[Pixel coordinate grounding data]
——————————
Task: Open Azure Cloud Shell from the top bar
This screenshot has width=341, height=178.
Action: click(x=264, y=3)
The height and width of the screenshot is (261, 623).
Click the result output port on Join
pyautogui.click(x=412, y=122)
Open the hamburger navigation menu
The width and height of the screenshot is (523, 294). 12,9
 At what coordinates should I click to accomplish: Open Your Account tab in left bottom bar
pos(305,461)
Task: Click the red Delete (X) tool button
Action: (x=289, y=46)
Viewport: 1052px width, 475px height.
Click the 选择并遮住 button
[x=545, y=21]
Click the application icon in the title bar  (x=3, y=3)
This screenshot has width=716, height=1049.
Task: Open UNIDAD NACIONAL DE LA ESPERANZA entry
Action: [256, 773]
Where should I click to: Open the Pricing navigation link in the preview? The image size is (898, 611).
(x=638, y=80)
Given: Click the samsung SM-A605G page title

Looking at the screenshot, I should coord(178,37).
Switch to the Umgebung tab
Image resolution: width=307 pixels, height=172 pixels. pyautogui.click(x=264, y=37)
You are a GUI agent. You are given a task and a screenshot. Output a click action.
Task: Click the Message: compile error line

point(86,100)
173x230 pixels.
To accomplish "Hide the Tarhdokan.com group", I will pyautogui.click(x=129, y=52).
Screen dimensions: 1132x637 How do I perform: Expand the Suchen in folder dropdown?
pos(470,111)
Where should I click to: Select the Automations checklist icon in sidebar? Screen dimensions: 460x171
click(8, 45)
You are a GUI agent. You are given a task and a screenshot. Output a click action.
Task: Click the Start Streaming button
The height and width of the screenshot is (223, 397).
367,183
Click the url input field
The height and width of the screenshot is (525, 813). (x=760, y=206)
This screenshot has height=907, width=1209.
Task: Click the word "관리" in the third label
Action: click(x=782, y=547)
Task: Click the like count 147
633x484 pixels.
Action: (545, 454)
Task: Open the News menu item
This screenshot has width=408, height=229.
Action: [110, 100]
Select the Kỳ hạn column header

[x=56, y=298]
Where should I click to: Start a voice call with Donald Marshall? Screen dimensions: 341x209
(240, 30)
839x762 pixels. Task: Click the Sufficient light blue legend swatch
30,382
——————————
Exercise: Each entry above has to be transcribed exactly as it appears.

Reply to the exercise:
Task: Open Azure Cloud Shell from the top bar
This screenshot has width=341, height=178.
Action: click(x=264, y=3)
The height and width of the screenshot is (261, 623).
Click the result output port on Join
pyautogui.click(x=412, y=122)
Open the hamburger navigation menu
The width and height of the screenshot is (523, 294). 12,9
 At what coordinates should I click to accomplish: Open Your Account tab in left bottom bar
pos(305,461)
Task: Click the red Delete (X) tool button
Action: (x=289, y=46)
Viewport: 1052px width, 475px height.
Click the 选择并遮住 button
[x=545, y=21]
Click the application icon in the title bar  (x=3, y=3)
This screenshot has width=716, height=1049.
Task: Open UNIDAD NACIONAL DE LA ESPERANZA entry
Action: [256, 773]
Where should I click to: Open the Pricing navigation link in the preview? The image size is (898, 611).
(x=638, y=80)
Given: Click the samsung SM-A605G page title

Looking at the screenshot, I should coord(178,37).
Switch to the Umgebung tab
Image resolution: width=307 pixels, height=172 pixels. pyautogui.click(x=264, y=37)
You are a GUI agent. You are given a task and a screenshot. Output a click action.
Task: Click the Message: compile error line

point(86,100)
173x230 pixels.
To accomplish "Hide the Tarhdokan.com group", I will pyautogui.click(x=129, y=52).
Screen dimensions: 1132x637 How do I perform: Expand the Suchen in folder dropdown?
pos(470,111)
Where should I click to: Select the Automations checklist icon in sidebar? Screen dimensions: 460x171
click(8, 45)
You are a GUI agent. You are given a task and a screenshot. Output a click action.
Task: Click the Start Streaming button
The height and width of the screenshot is (223, 397).
367,183
Click the url input field
The height and width of the screenshot is (525, 813). (x=760, y=206)
This screenshot has height=907, width=1209.
Task: Click the word "관리" in the third label
Action: click(x=782, y=547)
Task: Click the like count 147
633x484 pixels.
Action: (545, 454)
Task: Open the News menu item
This screenshot has width=408, height=229.
Action: [110, 100]
Select the Kỳ hạn column header

[x=56, y=298]
Where should I click to: Start a voice call with Donald Marshall? Screen dimensions: 341x209
(240, 30)
839x762 pixels. Task: Click the Sufficient light blue legend swatch
30,382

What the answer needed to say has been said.